--- EXERCISE TASK ---
Count how many lines of the listing below contain the string "Open", with case counting. Reply with the number alone.

□ □ □ □ □

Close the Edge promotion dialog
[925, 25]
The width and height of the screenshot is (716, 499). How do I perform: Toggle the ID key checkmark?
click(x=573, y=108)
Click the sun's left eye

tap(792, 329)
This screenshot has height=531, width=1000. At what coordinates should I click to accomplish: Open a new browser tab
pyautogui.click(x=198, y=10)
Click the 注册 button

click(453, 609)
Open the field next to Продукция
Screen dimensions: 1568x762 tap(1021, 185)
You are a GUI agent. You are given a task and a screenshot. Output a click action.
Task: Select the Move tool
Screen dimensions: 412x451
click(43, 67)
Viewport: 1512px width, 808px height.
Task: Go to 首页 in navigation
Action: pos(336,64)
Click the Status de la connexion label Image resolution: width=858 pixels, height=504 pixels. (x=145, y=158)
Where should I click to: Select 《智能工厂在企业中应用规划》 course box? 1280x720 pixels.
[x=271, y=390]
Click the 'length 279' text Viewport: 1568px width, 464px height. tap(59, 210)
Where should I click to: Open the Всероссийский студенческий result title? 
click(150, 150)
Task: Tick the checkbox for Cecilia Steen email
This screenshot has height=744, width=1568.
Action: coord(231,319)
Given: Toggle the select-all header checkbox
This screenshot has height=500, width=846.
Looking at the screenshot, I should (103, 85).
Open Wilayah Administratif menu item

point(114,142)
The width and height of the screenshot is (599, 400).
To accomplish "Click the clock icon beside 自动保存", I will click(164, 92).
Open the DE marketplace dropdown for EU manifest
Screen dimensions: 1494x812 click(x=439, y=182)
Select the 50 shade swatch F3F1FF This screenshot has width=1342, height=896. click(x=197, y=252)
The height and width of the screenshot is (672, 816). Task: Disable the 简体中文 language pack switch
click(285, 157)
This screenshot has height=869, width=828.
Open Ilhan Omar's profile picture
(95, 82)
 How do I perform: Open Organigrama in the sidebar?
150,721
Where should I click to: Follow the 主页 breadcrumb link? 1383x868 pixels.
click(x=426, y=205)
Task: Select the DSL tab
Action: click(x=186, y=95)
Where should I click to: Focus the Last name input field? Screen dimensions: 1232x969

□ □ □ □ □

--- REPLY TO THE EXERCISE ---
7